Most system level packages (i.e. CUDA, cuDNN, MPI, math libraries) are already installed as environment modules that can be loaded using module load PACKAGE_NAME
where PACKAGE_NAME is obtained using the module avail
command.
If you do not see what you are looking for, there are a couple of options depending on the software.
Software installation depends greatly on the type of software (open source, commercial) and complexity.
All commercial software that WPI has a license agreement allowing for use on the cluster is likely already installed. If there is a Linux version of the commercial software you need available, and it is not already installed, please contact archelp@wpi.edu.
Open source software can either be installed by ARC staff, or installed directly in your /home directory. Most packages found on GitHub can be cloned directly into your /home directory, and include build instructions for user level installations.

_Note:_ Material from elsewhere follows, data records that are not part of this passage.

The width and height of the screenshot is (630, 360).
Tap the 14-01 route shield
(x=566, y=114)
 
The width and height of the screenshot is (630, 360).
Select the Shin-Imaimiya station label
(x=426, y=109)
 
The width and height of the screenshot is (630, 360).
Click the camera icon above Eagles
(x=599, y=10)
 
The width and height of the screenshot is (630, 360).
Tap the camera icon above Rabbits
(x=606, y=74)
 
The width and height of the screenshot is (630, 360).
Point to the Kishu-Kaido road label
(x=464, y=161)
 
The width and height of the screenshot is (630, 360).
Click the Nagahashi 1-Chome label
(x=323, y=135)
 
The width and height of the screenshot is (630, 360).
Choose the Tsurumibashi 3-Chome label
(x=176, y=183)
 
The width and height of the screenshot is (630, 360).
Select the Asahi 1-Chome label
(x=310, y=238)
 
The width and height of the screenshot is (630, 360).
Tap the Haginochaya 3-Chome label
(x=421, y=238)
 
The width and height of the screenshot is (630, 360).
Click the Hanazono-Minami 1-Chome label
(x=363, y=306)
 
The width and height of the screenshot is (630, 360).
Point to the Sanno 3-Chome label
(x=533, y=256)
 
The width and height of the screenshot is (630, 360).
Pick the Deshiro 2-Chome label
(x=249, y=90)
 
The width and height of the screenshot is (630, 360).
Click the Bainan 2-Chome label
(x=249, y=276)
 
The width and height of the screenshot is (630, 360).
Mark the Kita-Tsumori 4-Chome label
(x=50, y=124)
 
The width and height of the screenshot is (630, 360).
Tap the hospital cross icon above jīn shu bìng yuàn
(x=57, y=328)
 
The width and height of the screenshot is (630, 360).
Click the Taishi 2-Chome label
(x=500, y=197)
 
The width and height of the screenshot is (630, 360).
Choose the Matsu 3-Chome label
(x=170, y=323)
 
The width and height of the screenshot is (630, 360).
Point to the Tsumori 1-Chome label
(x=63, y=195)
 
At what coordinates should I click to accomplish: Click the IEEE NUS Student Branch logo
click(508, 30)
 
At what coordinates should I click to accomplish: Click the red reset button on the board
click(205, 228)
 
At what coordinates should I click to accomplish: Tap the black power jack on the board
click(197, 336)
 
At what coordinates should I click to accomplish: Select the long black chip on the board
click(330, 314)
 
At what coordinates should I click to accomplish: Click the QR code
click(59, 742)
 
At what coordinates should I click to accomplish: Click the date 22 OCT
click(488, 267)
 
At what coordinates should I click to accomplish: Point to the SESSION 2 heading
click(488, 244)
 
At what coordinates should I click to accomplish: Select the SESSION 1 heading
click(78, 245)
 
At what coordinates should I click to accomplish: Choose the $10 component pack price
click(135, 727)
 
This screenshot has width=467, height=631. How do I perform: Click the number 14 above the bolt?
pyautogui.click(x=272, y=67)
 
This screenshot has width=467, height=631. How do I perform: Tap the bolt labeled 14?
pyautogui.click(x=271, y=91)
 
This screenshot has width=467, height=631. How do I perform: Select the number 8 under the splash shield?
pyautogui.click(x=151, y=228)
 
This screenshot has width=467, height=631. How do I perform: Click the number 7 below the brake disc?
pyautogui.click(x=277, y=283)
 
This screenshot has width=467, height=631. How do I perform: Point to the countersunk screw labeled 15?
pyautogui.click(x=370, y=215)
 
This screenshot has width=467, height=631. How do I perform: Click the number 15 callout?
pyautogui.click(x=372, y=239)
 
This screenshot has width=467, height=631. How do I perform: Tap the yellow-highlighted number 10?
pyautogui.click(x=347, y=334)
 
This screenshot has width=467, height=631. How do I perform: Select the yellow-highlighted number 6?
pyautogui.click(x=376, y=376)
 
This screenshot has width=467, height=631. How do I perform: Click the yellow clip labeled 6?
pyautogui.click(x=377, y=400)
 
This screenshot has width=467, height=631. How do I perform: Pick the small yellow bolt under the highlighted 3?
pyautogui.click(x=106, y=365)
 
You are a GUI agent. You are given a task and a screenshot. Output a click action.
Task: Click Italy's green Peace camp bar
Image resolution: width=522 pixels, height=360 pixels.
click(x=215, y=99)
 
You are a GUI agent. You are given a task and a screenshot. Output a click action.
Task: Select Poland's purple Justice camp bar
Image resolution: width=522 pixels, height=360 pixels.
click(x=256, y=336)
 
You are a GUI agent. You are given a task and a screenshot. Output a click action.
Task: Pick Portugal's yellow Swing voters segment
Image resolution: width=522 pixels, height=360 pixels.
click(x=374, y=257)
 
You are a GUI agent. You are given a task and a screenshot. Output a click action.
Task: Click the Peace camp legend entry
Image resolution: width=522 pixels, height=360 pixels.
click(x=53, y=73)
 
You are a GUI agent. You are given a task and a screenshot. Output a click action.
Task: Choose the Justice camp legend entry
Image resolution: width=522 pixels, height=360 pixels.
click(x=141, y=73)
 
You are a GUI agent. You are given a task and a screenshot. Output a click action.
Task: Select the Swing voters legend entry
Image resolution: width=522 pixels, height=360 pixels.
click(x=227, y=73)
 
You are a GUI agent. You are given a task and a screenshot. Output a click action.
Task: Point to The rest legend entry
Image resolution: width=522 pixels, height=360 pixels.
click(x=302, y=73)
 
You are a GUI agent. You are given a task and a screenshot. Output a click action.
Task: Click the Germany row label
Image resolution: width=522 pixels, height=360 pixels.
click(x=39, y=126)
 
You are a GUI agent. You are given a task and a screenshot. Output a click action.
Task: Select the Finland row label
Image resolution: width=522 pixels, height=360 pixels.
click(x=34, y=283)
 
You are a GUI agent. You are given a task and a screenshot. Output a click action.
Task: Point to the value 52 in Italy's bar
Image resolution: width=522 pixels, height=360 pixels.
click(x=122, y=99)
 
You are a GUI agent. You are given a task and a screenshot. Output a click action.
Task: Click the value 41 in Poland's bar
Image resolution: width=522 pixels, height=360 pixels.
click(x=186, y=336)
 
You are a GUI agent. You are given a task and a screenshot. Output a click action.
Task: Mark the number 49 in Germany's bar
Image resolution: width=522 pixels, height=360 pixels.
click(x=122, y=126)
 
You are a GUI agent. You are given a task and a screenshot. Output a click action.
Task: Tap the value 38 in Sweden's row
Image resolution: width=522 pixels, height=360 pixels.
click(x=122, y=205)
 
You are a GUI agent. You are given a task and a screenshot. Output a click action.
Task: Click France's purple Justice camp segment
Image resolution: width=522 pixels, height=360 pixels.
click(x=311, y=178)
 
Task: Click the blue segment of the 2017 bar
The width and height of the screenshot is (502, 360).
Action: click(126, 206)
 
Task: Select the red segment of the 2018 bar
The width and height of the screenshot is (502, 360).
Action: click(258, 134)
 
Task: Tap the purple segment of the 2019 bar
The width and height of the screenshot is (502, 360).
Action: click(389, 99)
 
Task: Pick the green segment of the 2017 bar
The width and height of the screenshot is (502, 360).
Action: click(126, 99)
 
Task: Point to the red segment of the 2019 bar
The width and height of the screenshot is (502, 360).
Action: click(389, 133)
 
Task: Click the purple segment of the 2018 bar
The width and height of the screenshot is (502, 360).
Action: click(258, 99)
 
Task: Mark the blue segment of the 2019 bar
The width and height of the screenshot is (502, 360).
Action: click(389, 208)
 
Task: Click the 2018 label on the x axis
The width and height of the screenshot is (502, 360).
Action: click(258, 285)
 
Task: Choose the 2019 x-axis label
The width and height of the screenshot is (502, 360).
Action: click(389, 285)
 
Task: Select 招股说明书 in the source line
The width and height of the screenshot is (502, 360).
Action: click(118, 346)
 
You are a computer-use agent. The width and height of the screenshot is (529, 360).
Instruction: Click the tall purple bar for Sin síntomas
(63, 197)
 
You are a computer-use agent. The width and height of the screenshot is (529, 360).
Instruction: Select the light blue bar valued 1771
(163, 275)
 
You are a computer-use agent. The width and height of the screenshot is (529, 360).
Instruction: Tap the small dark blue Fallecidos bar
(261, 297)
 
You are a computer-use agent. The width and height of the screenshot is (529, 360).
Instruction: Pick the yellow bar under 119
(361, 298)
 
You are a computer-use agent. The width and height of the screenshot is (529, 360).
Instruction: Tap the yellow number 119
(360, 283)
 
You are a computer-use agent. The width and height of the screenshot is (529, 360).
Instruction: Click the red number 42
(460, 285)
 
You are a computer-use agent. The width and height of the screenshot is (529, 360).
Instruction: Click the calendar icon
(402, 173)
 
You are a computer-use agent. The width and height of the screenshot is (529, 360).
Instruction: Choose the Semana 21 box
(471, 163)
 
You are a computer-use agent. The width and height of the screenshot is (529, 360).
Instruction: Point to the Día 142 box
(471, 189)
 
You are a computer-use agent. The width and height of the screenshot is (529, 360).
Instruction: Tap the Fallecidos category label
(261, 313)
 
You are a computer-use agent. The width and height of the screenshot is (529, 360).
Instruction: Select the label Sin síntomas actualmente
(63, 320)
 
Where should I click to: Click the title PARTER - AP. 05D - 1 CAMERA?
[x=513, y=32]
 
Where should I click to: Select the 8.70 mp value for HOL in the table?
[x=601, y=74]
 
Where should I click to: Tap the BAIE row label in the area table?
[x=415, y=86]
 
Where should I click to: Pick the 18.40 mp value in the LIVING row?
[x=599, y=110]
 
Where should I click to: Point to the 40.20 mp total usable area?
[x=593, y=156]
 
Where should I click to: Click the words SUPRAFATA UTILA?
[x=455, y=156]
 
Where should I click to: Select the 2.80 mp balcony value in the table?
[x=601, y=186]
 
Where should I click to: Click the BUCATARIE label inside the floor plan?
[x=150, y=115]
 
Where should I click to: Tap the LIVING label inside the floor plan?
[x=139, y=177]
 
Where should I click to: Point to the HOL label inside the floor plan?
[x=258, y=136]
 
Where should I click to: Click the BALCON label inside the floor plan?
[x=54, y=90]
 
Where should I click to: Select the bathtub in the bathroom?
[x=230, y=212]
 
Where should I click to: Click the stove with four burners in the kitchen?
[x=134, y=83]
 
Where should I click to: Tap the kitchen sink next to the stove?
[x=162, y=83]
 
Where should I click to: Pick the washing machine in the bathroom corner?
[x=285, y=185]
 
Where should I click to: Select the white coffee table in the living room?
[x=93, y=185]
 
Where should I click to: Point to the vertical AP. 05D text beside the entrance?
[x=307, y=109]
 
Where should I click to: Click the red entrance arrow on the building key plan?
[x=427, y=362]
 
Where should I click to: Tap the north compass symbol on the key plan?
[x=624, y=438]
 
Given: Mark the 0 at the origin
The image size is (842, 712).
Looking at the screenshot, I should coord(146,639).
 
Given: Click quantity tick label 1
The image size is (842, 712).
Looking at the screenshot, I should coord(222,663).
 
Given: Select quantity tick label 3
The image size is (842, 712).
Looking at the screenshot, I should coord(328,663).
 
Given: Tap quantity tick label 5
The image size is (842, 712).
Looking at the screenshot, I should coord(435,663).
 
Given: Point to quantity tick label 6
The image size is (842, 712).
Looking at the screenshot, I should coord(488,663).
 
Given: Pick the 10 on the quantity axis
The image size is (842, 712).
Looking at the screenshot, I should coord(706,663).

Python packages are a different situation, and are covered elsewhere in this FAQ.
Python¶
I need package X for Python. Can you install it for me?¶
Python manages packages by name, not by version number. This creates problems when trying to support multiple users from a single system Python installation.
There are different versions of Python available as modules that can be used as a base for additional environment modifications.
In general, users are responsible for managing their Python environments. There are a number of options for installing Python packages (in order of ease of user control):
- Install Anaconda Python in your /home directory
- Use conda (after intalling Anaconda) to manage your Python packages into environments (for multiple projects)
- Use virtualenv to create an environment to install packages
- Use the system pip/pip3 with the --user flag to install packages in your /home directory
Each of these options has benefits and problems. For options 3 and 4, to make sure there is a consistent Python environment on both the head node and compute nodes, each user should load a module based Python installation as their default Python (e.g. module load python/gcc-4.8.5/3.6.0
).
Why is my Tensorflow code failing with an error about libcudnn.so.7/libcuda.so.9 not being found?¶
While you can manage your Python environment from your home directory, libraries like cuDNN and CUDA are installed as environment modules. Tensorflow in particular is very picky about specific versions of cuDNN and CUDA. A code that fails because libcudnn.so.7 is not found requires cuDNN version 7.0.
Double check to be sure you have the correct versions loaded for the version of Tensorflow you are running.